Due to the ongoing pandemic situation in Germany, the Saxon State Ministry for Social Affairs and Social Cohesion adjusted the Saxon Corona Protection Ordinance on March 5, 2021. Section 3a, which for the first time stipulates mandatory testing for employers and professionals, has now been added. Employers in particular are now facing financial and organizational difficulties. The exact implementation of the mandatory test still raises some questions, which is why the most important things are now summarized here.
§ 3a Paragraph 1 - Employer
"From March 22, 2021, employers are obliged to make their employees present at their workplace an offer to carry out a free self-test at least once a week."
As a result, employees who work in home office, for example, or drivers who spend their working hours in the car on the road are exempt from this arrangement.
§ 3a Paragraph 2 - Employee
"From March 15, 2021, all employees and self-employed persons with direct customer contact are obliged to carry out or have a test carried out once a week for the absence of an infection with the SARS-CoV-2 coronavirus. The employer must provide the employee with the tests free of charge. The test must meet the applicable minimum requirements of the Robert Koch Institute. The proof of the testing must be kept for a period of four weeks."
According to the regulation giver's justification, customer contact is direct physical contact or contact with actual personal encounters when exercising professional activities that are related to the exercise of a trade.
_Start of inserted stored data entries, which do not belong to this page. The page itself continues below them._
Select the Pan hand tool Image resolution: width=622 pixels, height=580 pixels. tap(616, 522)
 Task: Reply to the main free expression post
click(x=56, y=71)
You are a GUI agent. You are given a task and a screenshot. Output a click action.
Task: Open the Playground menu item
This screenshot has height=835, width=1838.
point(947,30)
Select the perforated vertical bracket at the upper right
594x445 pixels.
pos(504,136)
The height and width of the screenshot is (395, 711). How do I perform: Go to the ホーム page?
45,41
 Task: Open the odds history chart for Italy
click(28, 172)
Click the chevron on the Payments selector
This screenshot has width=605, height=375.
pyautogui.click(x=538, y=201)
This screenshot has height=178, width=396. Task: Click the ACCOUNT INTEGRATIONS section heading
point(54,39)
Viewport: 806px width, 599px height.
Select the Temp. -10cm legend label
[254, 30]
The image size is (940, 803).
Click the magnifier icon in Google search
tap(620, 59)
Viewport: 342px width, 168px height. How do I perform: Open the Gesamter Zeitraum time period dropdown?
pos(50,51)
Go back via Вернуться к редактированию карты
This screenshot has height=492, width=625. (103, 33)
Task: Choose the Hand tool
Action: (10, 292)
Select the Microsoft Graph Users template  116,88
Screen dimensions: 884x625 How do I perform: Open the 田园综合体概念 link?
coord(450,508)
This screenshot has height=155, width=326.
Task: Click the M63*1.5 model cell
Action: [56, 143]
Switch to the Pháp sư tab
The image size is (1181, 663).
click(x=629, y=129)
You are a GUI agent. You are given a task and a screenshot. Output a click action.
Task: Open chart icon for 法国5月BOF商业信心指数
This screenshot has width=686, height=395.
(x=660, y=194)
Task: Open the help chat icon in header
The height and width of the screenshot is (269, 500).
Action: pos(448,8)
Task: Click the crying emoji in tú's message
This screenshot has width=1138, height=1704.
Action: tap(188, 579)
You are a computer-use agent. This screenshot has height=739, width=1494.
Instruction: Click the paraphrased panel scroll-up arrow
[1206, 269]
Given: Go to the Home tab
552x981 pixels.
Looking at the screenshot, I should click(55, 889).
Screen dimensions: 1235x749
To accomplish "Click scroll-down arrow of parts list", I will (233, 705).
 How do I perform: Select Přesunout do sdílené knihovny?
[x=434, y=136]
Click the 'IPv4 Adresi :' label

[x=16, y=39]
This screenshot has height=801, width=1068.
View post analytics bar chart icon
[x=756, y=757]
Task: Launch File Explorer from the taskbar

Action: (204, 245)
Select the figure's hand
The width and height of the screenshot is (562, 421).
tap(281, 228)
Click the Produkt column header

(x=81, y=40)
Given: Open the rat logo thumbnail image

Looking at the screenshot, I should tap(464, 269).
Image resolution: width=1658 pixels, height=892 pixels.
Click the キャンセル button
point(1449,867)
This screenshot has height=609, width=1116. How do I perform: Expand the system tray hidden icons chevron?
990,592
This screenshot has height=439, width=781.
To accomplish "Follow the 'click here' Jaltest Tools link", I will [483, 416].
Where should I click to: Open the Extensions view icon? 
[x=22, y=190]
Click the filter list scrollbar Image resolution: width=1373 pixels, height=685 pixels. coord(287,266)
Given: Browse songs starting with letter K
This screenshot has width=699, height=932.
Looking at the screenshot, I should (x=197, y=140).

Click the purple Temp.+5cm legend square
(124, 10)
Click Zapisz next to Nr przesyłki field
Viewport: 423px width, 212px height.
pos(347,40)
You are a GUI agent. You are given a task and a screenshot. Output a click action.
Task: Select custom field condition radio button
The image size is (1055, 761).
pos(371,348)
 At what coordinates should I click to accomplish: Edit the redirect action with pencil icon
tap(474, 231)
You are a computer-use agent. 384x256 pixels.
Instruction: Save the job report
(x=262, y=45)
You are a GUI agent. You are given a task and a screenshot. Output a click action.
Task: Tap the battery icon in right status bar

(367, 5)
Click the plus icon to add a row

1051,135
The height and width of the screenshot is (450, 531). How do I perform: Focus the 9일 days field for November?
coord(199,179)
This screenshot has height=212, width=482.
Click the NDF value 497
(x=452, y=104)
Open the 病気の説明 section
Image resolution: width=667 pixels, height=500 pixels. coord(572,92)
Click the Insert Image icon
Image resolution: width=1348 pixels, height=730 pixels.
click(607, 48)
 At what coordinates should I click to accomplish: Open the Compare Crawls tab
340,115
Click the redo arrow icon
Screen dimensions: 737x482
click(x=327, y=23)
The exact wording of paragraph 2 allows the conclusion that volunteers are not required to test because they are not engaged in any professional activity. Furthermore, the area of application is limited to direct physical contact, that is to say touching and the like. As long as employees interact with customers while observing the safety distance and wearing the required mouth and nose covering, there is no obligation to test here either.
§ 3a Paragraph 3 - Exceptions
"Paragraphs 1 and 2 only apply if sufficient tests are available and their procurement is reasonable."
This paragraph is presumably one of the main reasons for confusion because neither the regulation itself nor the reasoning provides any kind of guide to narrow down the reasonableness criteria. The question of economic reasonableness will be of particular interest, since most companies are already struggling with considerable losses. What is certain is that the financial difficulties associated with obtaining a large number of rapid tests cannot be overcome by every employer. It remains to be seen how such problems will be solved.
The provisions of the new ordinance are mandatory actions by the authorities for the employer and consequently also subject to fines in the event of violations (Section 11, Paragraph 2, lit. However, since they are not part of the employment contract, they do not justify any claims of the employees to the rapid tests and, consequently, no rights of retention to the work or similar. Likewise, the employee does not violate the employment contract if he rejects an offered test option.